§ SUPPLIED PASSAGE:
_ _ _ _ _

In the Ark of the Covenant made by Moses, which stood in the Temple and Tabernacle of Solomon, I saw this most Holy Thing of the Old Covenant in the form of a shining circle crossed by two smaller rays of light intersecting each other; but now, when the angel imparted the blessing to Joachim, I saw this blessing being given to him in the form as it were of something shining, like a shining seed or bean in shape, which he laid in the open breast of Joachim’s garment. When the blessing was imparted to Abraham, I saw grace being conveyed to him in the same manner, and its virtue and efficacy remaining with him in the degree ordained by God until he handed it over to his first-born son Isaac, from whom it passed to Jacob and from him, through the angel, to Joseph, and from Joseph and his wife, with increased virtue, to the Ark of the Covenant. I perceived that the angel bound Joachim to secrecy, and I understood why it was that later Zacharias, the Baptist’s father, had become dumb after he had received the blessing and the promise of Elisabeth’s fruitfulness from the Angel Gabriel at the Altar of Incense. [St. Luke 1.9-22.]

It was revealed to me, that with this blessing Joachim received the highest fruit and the true fulfilment of Abraham’s blessing, namely the blessing for the immaculate conception of the most Holy Virgin who was to bruise the head of the serpent. The angel then led Joachim back into the Holy Place and disappeared, upon which Joachim sank to the ground in an ecstasy as though paralysed. The priests who re-entered the Holy Place found him radiant with joy. They lifted him up reverently, and placed him outside in a seat generally used only by priests. Here they washed his face, held some strong-smelling substance to his nostrils, gave him to drink and in general treated him as one does someone who has fainted. When he had recovered, he looked young and strong, and was beaming with joy.

It was a warning from on high that had led Joachim into the Holy Place, and it was by a similar inspiration that he was brought into a subterranean passage which belonged to the consecrated part of the Temple and ran under it and under the Golden Gate. I have been told what was the meaning and origin of this passage when the Temple was built, and also what it was used for, but I have no clear recollection of this. Some religious observance relating to the blessing and reconciliation of the unfruitful was, I think, connected with this passage. In certain circumstances people were brought into it for rites of purification, expiation, absolution, and the like.31 Joachim was led by priests near the slaughtering-place through a little door into this passage. The priests turned back, but Joachim continued along the passage, which gradually sloped downwards. Anna had also come to the Temple with her maidservant, who was carrying the doves for sacrifice in wicker baskets. She had handed over her offering and had revealed to a priest that she had been bidden by an angel to meet her husband under the Golden Gate. I now saw that she was led by priests, accompanied by some venerable women (among whom I think was the prophetess Anna), through an entrance on the other side into the consecrated passage, where her companions left her.

_ _ _ _ _

§ EXTRACTED RECORDS:
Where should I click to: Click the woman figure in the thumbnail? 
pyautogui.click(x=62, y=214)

_ _ _ _ _

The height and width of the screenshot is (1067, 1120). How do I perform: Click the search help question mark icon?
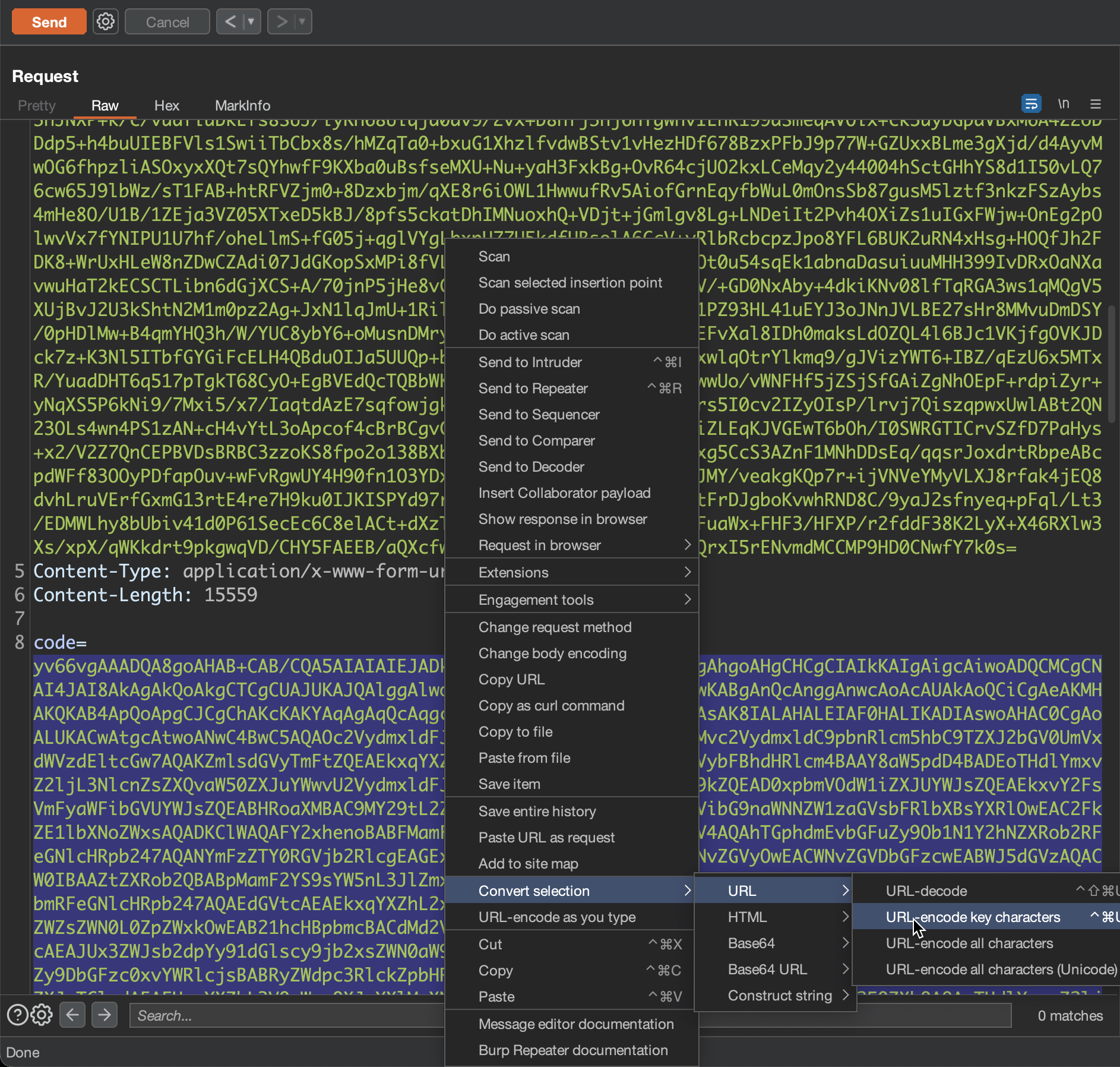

_ _ _ _ _

§ EXERCISE OBJECTIVE:
Please answer these questions from the passage about Joachim:
1. In what form was the blessing given to Joachim?
2. Where did the priests place Joachim after lifting him up?
3. What was Anna's maidservant carrying?

§ RESULT:
1. Something shining, like a shining seed or bean in shape.
2. Outside, in a seat generally used only by priests.
3. The doves for sacrifice, in wicker baskets.